> **WHAT TO WORK ON**
Reproduce the records below; each should match the original exactly.

━━ INFORMATION PROVIDED

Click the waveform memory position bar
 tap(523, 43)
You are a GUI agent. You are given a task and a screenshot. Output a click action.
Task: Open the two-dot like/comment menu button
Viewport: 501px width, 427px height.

━━━━

> **ANSWER BOX**
Click the waveform memory position bar
 tap(523, 43)
You are a GUI agent. You are given a task and a screenshot. Output a click action.
Task: Open the two-dot like/comment menu button
Viewport: 501px width, 427px height.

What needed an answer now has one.